***** Lesetext

Ich mach mal einen extra Fred auf, damit niemand unvorbereitet in die Physikfalle latscht.
Ausgehend von der Diskussion im Rate-Fred bin ich der Frage nachgegangen, wie schnell man mit einem Einrad maximal beschleunigen kann. Nachdem dort die Frage, ob Fahren mit einem "Aussensitzer" überhaupt möglich ist, (hoffentlich) geklärt ist, bleibt immer noch das Problem des Bremsens und des "Überschlags". Da Bremsen physikalisch gesehen symmetrisch zum Beschleunigen ist, ist die maximal erreichbare Beschleunigung gleichzeitig auch die maximale Verzögerung. Ob dabei dann von "Ausrollen lassen" oder "echtem Bremsen" gesprochen werden kann, werden wir ja sehen. Formeln lasse ich weg.
Prinzipiell kann mit einem "Aussensitzer" deutlich kräftiger beschleunigt werden als mit einem "Innensitzer". Damit sind theoretisch sogar Beschleunigungen von über einem g möglich. Populärstes (praktisches) Beispiel ist ein Sporttöff, dessen Vorderrad sich beim vollen Beschleunigen nur wenige Zentimeter über dem Boden befindet. Mit einem Aussensitzer kann man prinzipiell also auch richtig bremsen (wenn mans kann, wohlgemerkt).
Zwar lassen sich mit einem Innensitzer theoretisch auch Beschleunigungen von einem g realisieren, allerdings nur unter Voraussetzungen, die praktisch nicht umsetzbar sind. Gehen wir mal von realistischen Bedingungen aus. Obwohl ich an dieser Stelle eigentlich auf Hilfe angewiesen bin, mach ich mal n Schuss ins Blaue. Wie schwer ist so ein Rad (nur das Rad)? Vielleicht 20 Kilogramm. Radius? 80 Zentimeter. "Unbewegte" Massen (Motor, Rahmen, Sitz, Tank, Lenker, Fahrer) vielleicht 150 Kilogramm. Befindet sich der Schwerpunkt dieser unbewegten Massen beim Innensitzer dann noch relativ nah an der Radachse - zum Beispiel 20 Zentimeter - so erreicht man damit tatsächlich nur eine Beschleunigung von höchstens 20% der Erdbeschleunigung. Von effektivem Bremsen kann hier keine Rede mehr sein. Eher von "Ausrollen lassen" - wie gesagt -, denn der Überschlag droht.

**********

Arbeitsauftrag
Entnimm dem Text über das Beschleunigen und Bremsen mit einem Einrad wörtlich die Stelle, die mit „Zwar lassen sich“ beginnt und bis einschließlich „der Überschlag droht.“ reicht.

***** Datenauszug

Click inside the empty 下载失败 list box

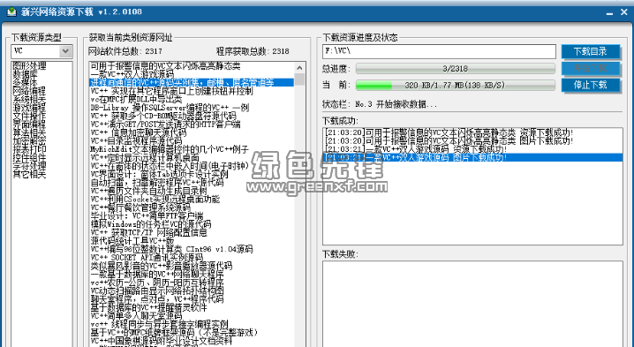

**********

Lösung
Zwar lassen sich mit einem Innensitzer theoretisch auch Beschleunigungen von einem g realisieren, allerdings nur unter Voraussetzungen, die praktisch nicht umsetzbar sind. Gehen wir mal von realistischen Bedingungen aus. Obwohl ich an dieser Stelle eigentlich auf Hilfe angewiesen bin, mach ich mal n Schuss ins Blaue. Wie schwer ist so ein Rad (nur das Rad)? Vielleicht 20 Kilogramm. Radius? 80 Zentimeter. "Unbewegte" Massen (Motor, Rahmen, Sitz, Tank, Lenker, Fahrer) vielleicht 150 Kilogramm. Befindet sich der Schwerpunkt dieser unbewegten Massen beim Innensitzer dann noch relativ nah an der Radachse - zum Beispiel 20 Zentimeter - so erreicht man damit tatsächlich nur eine Beschleunigung von höchstens 20% der Erdbeschleunigung. Von effektivem Bremsen kann hier keine Rede mehr sein. Eher von "Ausrollen lassen" - wie gesagt -, denn der Überschlag droht.